(Records for locating words and elements)
§ §

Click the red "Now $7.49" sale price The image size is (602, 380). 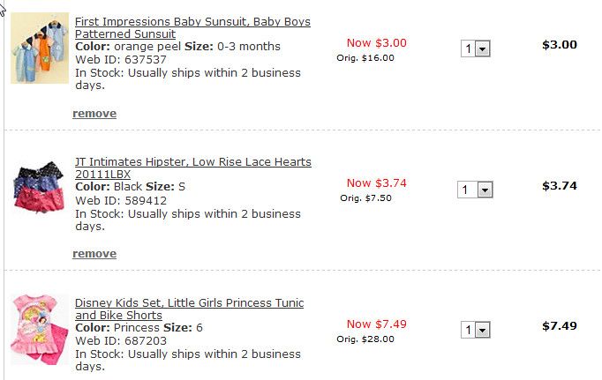pos(377,324)
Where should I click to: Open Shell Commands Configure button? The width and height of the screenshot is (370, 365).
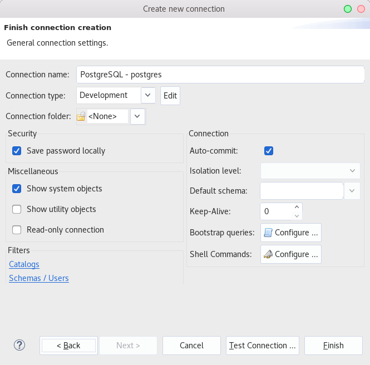(x=291, y=254)
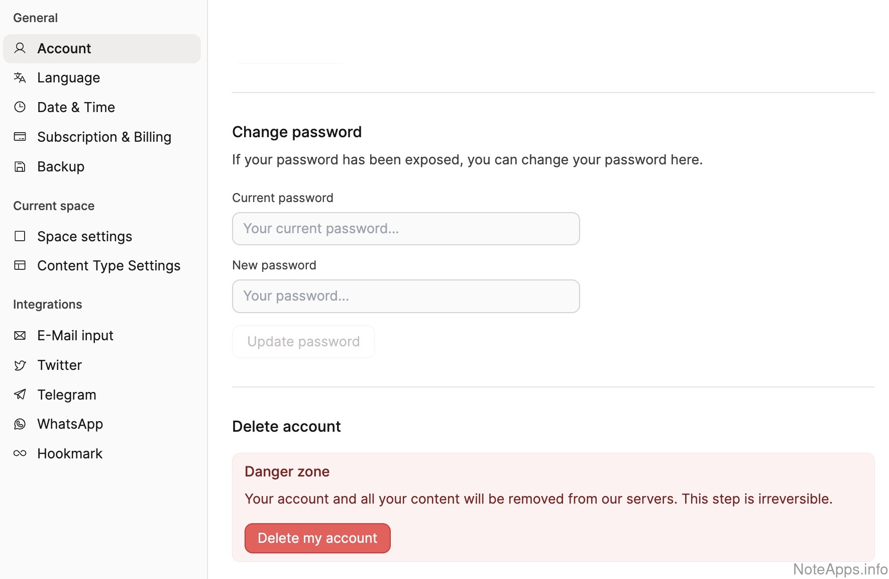This screenshot has height=579, width=889.
Task: Click the Language translate icon
Action: click(x=20, y=77)
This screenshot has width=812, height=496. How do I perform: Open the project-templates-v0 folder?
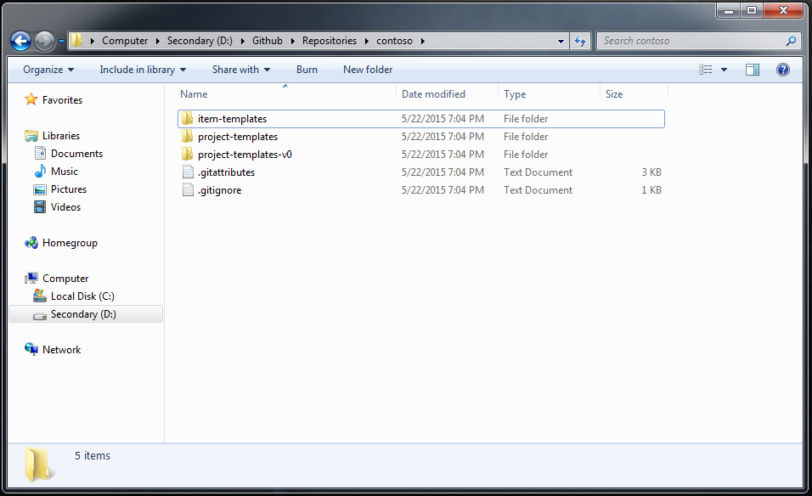click(245, 154)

§ §

**Exercise task:** Reproduce word for word the stretch of the records from the line containing "This screenshot has width=812, height=496." through the end of the records, leaving out the pictures.

**Solution for this task:**
This screenshot has width=812, height=496. How do I perform: Open the project-templates-v0 folder?
click(245, 154)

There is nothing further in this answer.